**Work task**
Answer these from the text on alpha-mannosidosis below:
(a) About how much money will the Alpha-Man project receive from the European Union for its next stage of trials?
(b) What deficiency causes alpha-mannosidosis?
(c) What is the name of the enzyme developed as a therapeutic agent?

**Text provided**
::::

Dec. 8, 2010 Alpha-mannosidosis is a rare childhood disease which causes symptoms such as mental retardation or hearing loss and is linked to a lower life expectancy. A European research team headed by Professor Paul Saftig from Christian-Albrechts-Universität zu Kiel (CAU) has developed a form of therapy as part of the Alpha-Man project, which will receive around six million euros from the European Union for its next stage of trials. This will enable the first clinical trials to be conducted on people.
Alpha-mannosidosis is a dangerous hereditary disease which is caused by an enzyme deficiency. This in turn leads sugar to build up in cells, impairing the cell function. "Children who are affected by this disease often appear normal at birth, but their condition worsens increasingly over time. Until now there was no possibility of stopping this development," explains project manager Paul Saftig. "The therapy being developed in our project can drastically increase life expectancy and quality of life."
The Alpha-Man project is building on two earlier project phases in which research was conducted over a period of roughly ten years, initially at the molecule level and most recently with studies on mice. It was possible to develop the enzyme Lamazym as a therapeutic agent in the course of these projects. "Our approach is to introduce the new agent into the patient's bloodstream, from where it is absorbed by the cells and can replace the missing enzyme. Until now, this method of treatment has shown itself to be the most successful," says Kiel co-coordinator Dr Judith Blanz.

::::

**Dataset content**
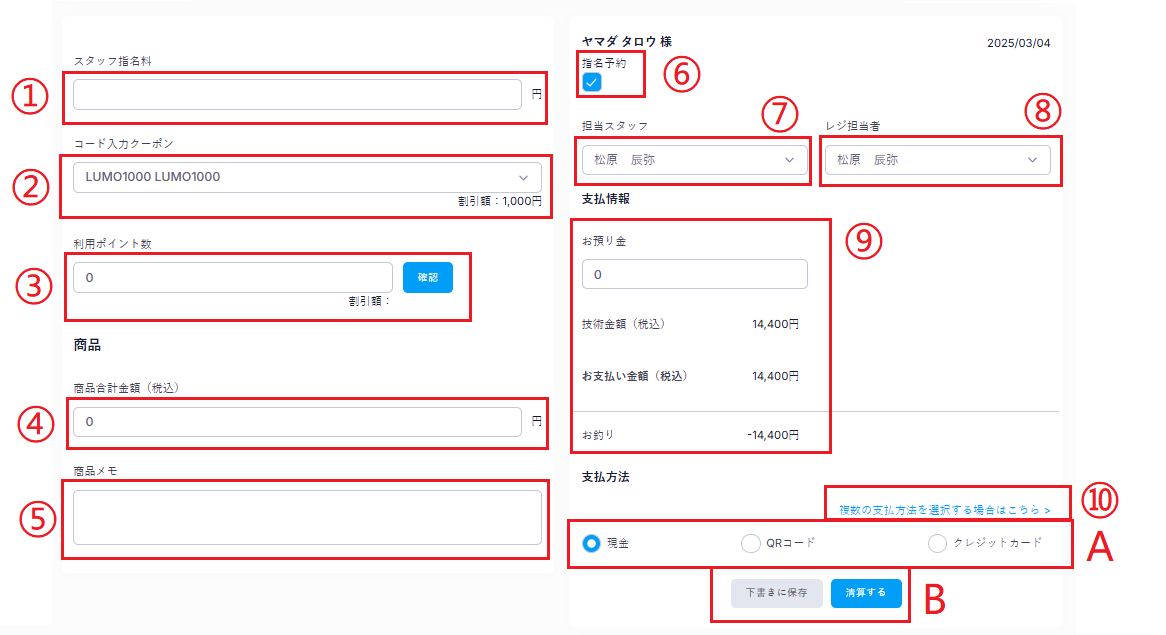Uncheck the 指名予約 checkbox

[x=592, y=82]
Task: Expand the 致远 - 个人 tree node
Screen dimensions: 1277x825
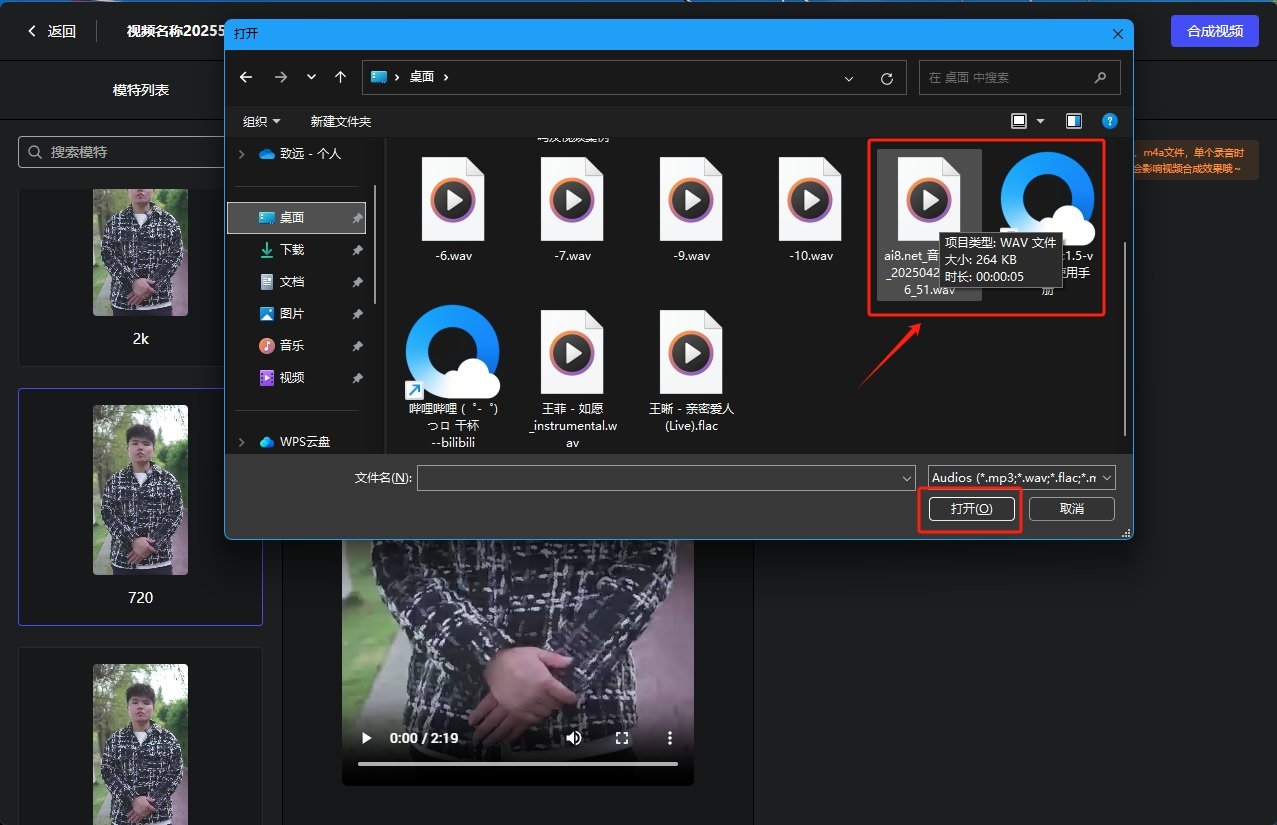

::::

**Response box**
(a) Around six million euros.
(b) An enzyme deficiency.
(c) Lamazym.